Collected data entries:
------
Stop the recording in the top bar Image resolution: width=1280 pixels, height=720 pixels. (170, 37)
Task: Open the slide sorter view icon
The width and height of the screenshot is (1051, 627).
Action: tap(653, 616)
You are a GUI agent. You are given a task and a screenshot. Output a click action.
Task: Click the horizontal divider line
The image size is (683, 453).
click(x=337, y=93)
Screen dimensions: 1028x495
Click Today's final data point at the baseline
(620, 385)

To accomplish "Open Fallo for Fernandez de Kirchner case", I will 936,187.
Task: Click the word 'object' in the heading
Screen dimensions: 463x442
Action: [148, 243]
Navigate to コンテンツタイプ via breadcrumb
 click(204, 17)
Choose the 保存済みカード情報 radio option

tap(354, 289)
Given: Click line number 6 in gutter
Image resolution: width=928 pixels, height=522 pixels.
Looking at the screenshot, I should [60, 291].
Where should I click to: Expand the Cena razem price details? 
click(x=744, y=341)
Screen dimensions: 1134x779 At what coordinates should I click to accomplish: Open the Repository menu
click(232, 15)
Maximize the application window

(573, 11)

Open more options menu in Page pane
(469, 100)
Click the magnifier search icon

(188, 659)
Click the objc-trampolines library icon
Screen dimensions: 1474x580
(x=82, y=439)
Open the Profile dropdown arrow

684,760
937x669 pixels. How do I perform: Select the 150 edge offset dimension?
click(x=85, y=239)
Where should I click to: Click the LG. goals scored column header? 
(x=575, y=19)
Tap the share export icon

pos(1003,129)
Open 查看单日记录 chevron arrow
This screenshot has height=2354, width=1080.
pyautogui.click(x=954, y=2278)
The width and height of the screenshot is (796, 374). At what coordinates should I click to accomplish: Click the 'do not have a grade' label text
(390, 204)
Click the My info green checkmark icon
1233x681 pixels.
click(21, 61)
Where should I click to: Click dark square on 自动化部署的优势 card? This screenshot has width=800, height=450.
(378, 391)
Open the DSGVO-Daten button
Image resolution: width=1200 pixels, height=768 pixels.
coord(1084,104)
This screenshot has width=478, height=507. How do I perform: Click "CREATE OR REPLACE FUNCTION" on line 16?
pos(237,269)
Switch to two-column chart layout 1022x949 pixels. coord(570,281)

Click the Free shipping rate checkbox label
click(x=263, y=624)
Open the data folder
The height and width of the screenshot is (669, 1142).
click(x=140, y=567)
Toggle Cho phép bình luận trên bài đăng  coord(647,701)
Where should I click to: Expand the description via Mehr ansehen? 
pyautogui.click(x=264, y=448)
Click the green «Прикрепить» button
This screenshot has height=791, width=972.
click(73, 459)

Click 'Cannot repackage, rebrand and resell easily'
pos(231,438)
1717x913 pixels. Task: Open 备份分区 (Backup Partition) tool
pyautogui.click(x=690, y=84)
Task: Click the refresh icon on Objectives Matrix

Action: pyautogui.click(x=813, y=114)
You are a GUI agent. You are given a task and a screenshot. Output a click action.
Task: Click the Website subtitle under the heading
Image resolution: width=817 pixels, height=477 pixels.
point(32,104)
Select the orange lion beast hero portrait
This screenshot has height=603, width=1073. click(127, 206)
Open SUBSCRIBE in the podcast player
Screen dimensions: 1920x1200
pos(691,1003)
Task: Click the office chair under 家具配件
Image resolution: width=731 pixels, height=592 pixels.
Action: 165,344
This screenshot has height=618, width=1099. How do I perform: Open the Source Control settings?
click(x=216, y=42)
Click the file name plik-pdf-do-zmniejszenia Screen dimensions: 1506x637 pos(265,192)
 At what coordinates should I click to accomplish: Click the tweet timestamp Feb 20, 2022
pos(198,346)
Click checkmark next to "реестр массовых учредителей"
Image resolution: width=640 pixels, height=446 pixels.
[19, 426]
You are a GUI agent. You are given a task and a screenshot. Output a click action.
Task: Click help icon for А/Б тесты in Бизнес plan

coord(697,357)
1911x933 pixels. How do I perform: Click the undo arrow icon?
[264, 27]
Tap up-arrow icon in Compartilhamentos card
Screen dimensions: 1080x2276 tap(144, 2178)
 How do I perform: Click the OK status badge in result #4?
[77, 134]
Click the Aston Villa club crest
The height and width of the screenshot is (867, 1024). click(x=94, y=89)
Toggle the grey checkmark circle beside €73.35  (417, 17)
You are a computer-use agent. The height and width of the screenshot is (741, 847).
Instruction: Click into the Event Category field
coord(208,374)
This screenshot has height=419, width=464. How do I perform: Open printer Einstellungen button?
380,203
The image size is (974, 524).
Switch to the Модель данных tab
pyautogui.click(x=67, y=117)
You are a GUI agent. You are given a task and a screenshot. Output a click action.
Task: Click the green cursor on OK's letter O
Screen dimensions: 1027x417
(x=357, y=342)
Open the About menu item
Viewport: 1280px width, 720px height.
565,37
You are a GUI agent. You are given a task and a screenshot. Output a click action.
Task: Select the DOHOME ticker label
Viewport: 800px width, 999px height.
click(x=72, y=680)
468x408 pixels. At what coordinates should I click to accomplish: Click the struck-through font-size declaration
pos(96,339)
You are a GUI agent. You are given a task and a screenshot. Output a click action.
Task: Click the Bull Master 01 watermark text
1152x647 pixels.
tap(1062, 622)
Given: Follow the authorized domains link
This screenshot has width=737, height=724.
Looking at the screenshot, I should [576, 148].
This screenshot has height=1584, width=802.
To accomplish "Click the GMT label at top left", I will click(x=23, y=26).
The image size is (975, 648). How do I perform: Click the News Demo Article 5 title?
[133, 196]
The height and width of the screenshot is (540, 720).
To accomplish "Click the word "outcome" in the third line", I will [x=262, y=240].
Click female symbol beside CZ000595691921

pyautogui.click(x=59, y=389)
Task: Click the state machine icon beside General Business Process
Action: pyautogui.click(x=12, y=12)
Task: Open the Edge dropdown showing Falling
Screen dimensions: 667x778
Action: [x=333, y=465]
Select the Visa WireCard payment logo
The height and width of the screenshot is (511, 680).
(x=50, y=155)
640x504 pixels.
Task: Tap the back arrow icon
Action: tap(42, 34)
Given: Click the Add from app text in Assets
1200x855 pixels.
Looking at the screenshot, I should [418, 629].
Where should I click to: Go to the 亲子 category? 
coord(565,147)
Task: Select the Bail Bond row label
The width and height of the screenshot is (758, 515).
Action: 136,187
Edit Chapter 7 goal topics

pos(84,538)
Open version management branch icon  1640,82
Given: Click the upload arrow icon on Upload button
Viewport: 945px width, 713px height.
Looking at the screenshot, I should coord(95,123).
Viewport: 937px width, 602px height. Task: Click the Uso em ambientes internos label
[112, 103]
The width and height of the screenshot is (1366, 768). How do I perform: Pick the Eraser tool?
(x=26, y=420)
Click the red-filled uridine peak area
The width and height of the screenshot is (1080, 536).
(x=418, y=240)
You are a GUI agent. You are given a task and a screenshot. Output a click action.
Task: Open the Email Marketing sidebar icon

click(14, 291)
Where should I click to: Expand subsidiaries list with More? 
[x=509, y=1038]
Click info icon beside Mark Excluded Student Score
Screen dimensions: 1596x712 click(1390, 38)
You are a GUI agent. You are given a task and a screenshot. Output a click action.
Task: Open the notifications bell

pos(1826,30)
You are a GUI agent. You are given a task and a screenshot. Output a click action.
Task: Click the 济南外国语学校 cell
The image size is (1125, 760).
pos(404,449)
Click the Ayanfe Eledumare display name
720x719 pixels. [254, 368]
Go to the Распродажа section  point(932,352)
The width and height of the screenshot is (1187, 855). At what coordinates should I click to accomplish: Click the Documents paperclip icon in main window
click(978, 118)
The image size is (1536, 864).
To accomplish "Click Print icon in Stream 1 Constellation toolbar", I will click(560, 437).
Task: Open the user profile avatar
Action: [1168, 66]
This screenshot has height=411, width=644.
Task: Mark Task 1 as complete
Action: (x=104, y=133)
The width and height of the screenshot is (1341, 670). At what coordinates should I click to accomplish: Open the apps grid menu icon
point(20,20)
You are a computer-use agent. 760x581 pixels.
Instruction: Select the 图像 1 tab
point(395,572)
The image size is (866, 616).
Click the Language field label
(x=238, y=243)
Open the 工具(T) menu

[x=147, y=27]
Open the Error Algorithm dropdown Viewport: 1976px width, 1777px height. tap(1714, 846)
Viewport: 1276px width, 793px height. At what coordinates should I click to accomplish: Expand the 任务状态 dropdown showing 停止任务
------
* What to produce: I'd like an exact copy of the lines above, from the very first one through the line that contains "Given: Click line number 6 in gutter", with nothing else added.

* Response below:
Stop the recording in the top bar Image resolution: width=1280 pixels, height=720 pixels. (170, 37)
Task: Open the slide sorter view icon
The width and height of the screenshot is (1051, 627).
Action: tap(653, 616)
You are a GUI agent. You are given a task and a screenshot. Output a click action.
Task: Click the horizontal divider line
The image size is (683, 453).
click(x=337, y=93)
Screen dimensions: 1028x495
Click Today's final data point at the baseline
(620, 385)

To accomplish "Open Fallo for Fernandez de Kirchner case", I will 936,187.
Task: Click the word 'object' in the heading
Screen dimensions: 463x442
Action: [148, 243]
Navigate to コンテンツタイプ via breadcrumb
 click(204, 17)
Choose the 保存済みカード情報 radio option

tap(354, 289)
Given: Click line number 6 in gutter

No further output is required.